# Goal of the exercise
Work out how many lines in the entries below include the word "This", and give only that figure.

# Record set
-- -- --

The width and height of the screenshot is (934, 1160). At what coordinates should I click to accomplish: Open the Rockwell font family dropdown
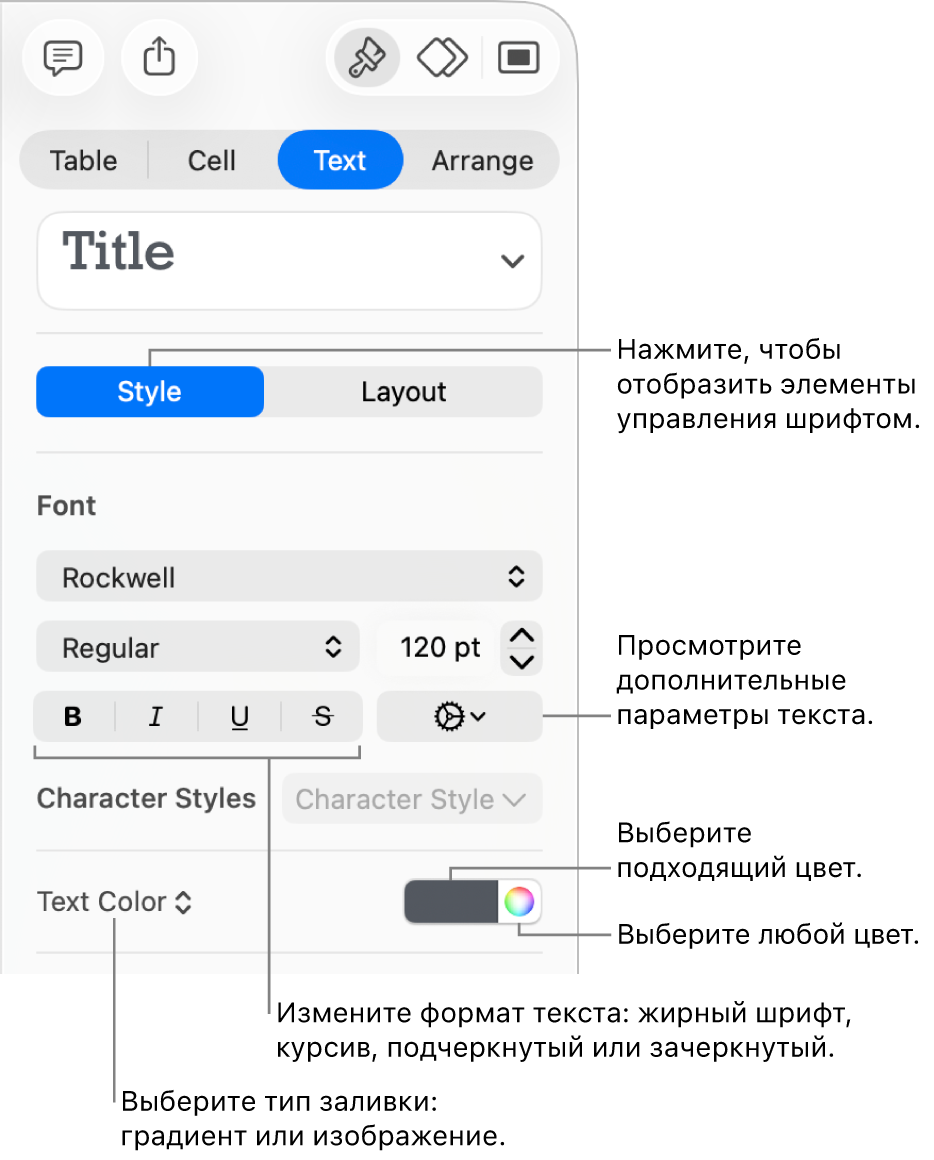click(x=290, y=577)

-- -- --

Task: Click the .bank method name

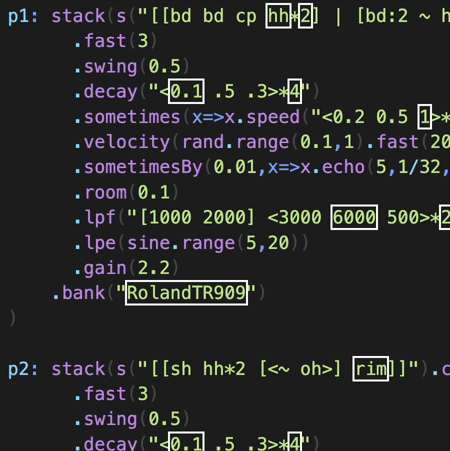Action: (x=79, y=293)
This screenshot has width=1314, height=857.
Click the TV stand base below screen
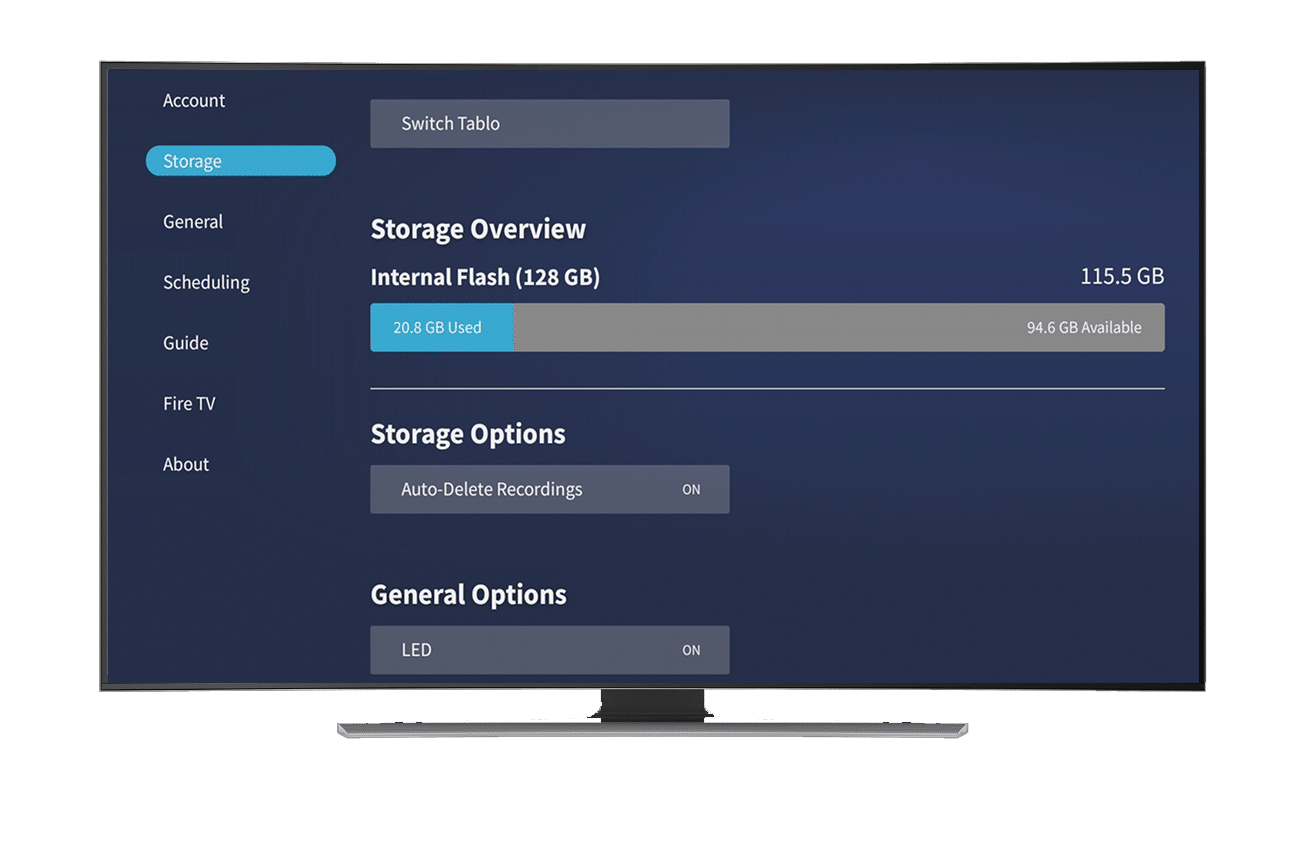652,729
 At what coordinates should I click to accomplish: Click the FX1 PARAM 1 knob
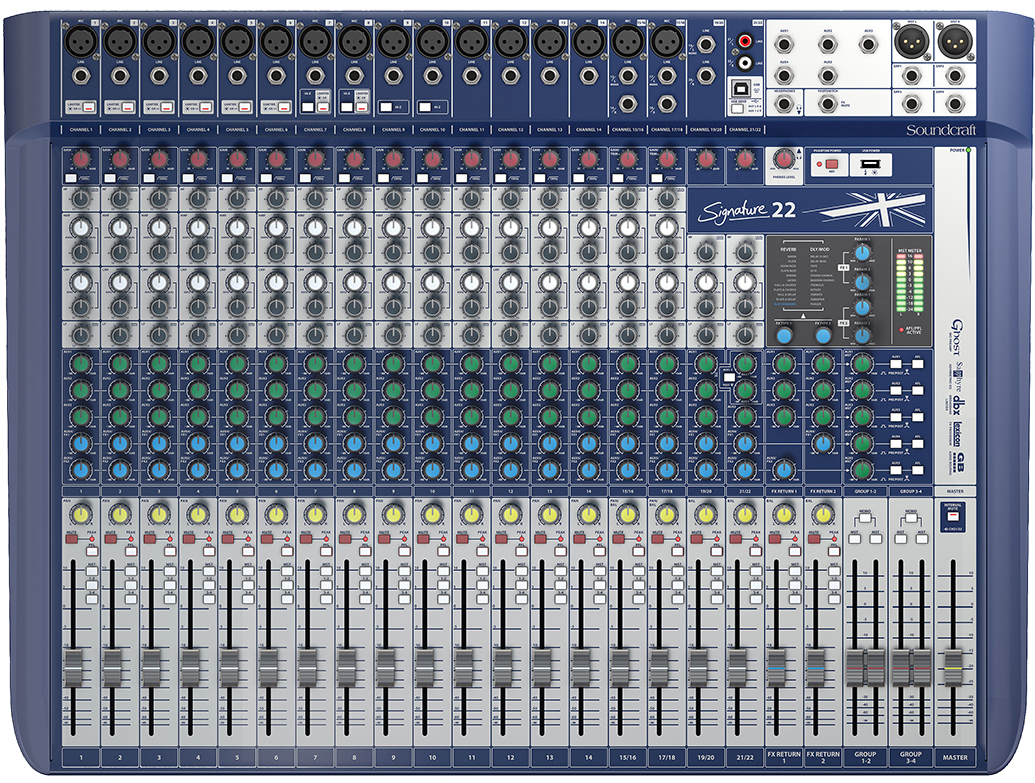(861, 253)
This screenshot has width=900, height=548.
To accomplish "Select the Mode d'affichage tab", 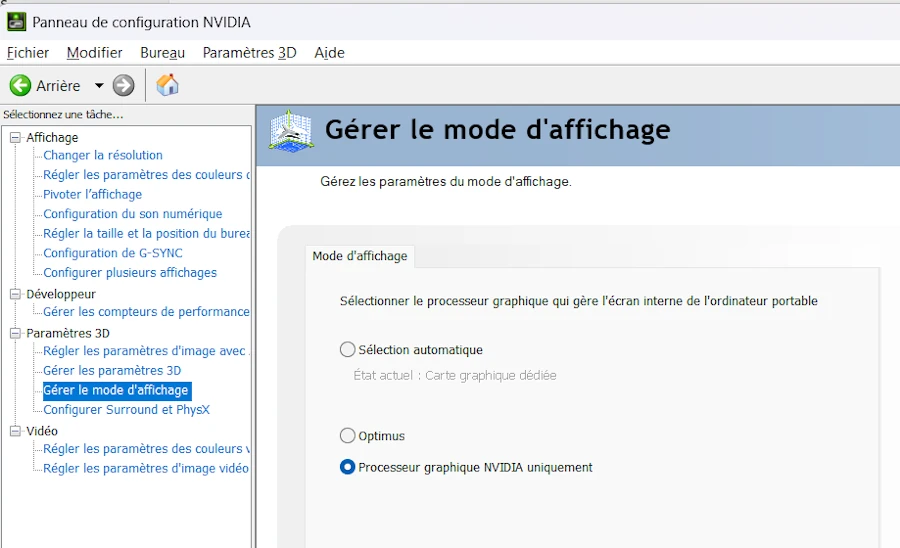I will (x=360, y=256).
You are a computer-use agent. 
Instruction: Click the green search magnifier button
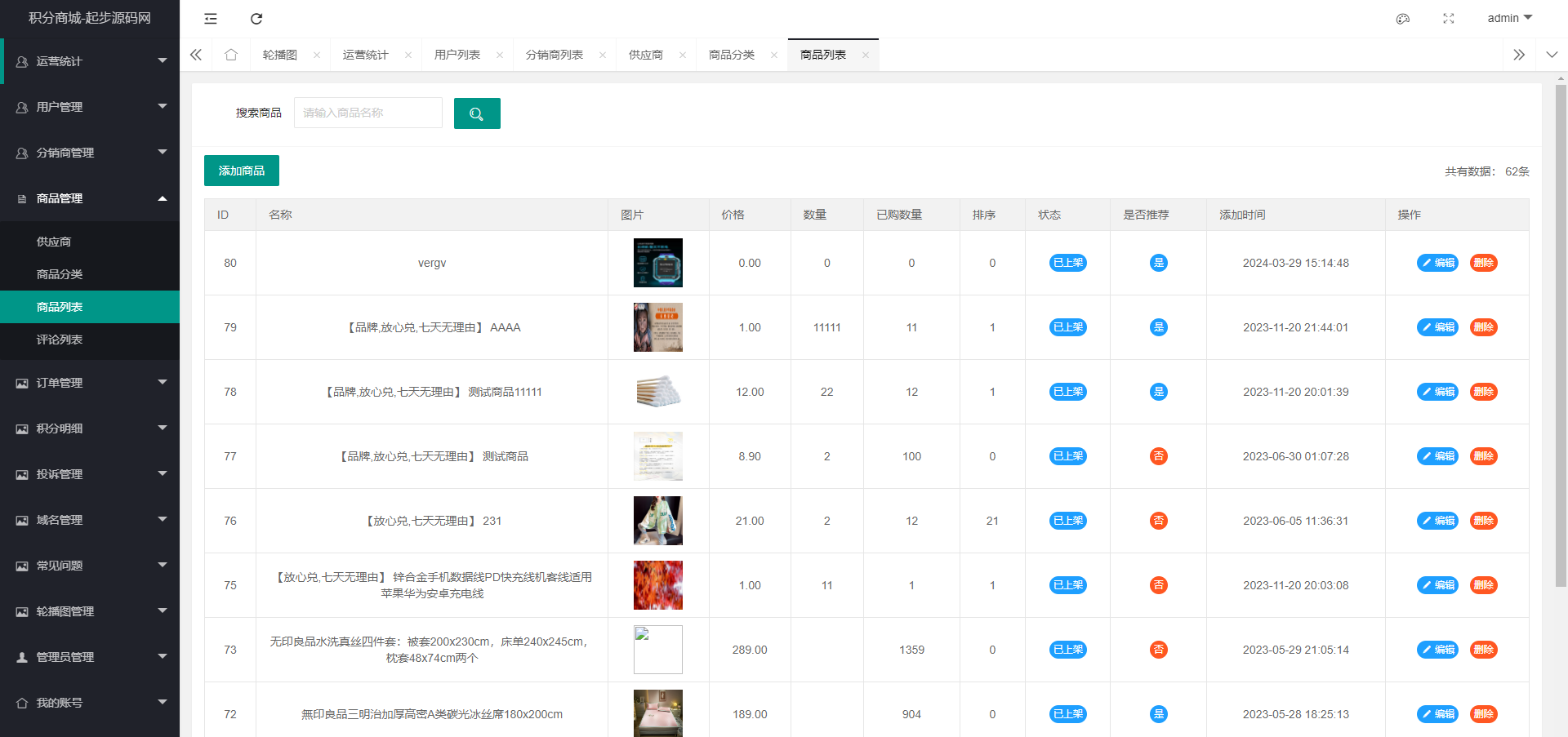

-- -- --

# Answer space
2